L'AQUILA CAPITALE DELLA CULTURA 2026

Ci sono città che vivono custodendo la propria storia. E ce ne sono altre che scelgono, con coraggio, di raccontarla di nuovo, di aggiornarla, di renderla accessibile a tutti. L’Aquila è una di queste. Sabato 22 novembre, nella sala Ignazio Silone di Palazzo dell’Emiciclo, si terrà un’Ediathon: una maratona di scrittura collaborativa per migliorare le voci di Wikipedia dedicate al patrimonio culturale aquilano. L’iniziativa nasce dalla collaborazione tra Regione Abruzzo, biblioteca “S. Tommasi”, Università dell’Aquila e Wikimedia Italia. Un’alleanza che mette insieme istituzioni, sapere accademico e partecipazione attiva dei cittadini, per valorizzare la ricchezza culturale del capoluogo abruzzese nel luogo oggi più consultato del mondo: il web.
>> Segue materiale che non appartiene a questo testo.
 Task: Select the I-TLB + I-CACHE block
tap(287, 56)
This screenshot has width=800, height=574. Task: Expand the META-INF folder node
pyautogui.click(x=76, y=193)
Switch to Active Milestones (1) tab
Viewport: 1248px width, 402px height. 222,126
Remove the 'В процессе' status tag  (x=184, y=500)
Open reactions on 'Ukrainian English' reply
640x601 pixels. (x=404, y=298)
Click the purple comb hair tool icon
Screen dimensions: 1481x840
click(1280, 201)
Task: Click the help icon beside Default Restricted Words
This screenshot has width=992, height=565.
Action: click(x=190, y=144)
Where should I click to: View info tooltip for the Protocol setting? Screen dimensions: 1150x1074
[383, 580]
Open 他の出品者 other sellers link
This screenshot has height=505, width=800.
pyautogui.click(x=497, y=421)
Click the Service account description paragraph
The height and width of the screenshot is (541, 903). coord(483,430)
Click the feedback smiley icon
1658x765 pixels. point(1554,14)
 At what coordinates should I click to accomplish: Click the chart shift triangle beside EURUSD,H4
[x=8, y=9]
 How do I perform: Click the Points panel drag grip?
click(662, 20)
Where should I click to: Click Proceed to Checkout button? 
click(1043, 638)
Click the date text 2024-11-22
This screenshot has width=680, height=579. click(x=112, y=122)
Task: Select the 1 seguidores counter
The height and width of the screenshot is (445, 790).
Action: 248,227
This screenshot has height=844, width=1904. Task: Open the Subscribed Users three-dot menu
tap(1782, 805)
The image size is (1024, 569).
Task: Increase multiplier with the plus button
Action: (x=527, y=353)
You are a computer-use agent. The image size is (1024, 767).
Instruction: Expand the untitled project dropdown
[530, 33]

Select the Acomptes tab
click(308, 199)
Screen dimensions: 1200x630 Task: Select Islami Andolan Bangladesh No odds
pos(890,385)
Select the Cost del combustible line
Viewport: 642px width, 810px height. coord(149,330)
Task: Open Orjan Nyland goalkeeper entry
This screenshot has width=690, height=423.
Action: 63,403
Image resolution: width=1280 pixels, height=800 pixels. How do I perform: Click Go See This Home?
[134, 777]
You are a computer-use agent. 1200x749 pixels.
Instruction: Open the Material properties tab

Wikipedia, con i suoi milioni di lettori, è ormai il primo punto di accesso alla conoscenza per studenti, turisti, curiosi. Ma le pagine non esistono da sole: qualcuno deve crearle, aggiornarle, migliorarle. E nessuno meglio di chi una città la vive davvero può farlo con cura e precisione. “Il segreto di questa iniziativa sta nella forza della comunità” spiega l’assessore alla Cultura Roberto Santangelo. Non si tratta di un progetto calato dall’alto: tutti i cittadini sono invitati a partecipare, portando un computer e la propria voglia di contribuire a rendere più completa e corretta la rappresentazione dell’Aquila online. Perché la cultura diventa davvero vera quando è condivisa. Non saranno lasciati soli: al loro fianco Wikimedia Italia, rappresentata da Marco Chemello, che guiderà i lavori e aiuterà i nuovi partecipanti con una breve formazione. Dalle 10 del mattino fino all’ora di pranzo, la città aggiornerà sé stessa, dentro quel grande archivio collettivo che è Wikipedia. In fondo, questa Ediathon è molto più di un appuntamento tecnico: è un gesto civico. È la consapevolezza che la memoria non è un monumento immobile, ma una narrazione in continuo divenire. Ed è bello che siano gli aquilani stessi – studenti, appassionati, cittadini comuni – a scriverla con le proprie mani. Partecipare a questa mattinata significa mettere un piccolo tassello nel racconto di una città che non ha mai smesso di ricostruirsi, non solo nel suo corpo, ma anche nella sua identità. E oggi, anche nella sua presenza digitale.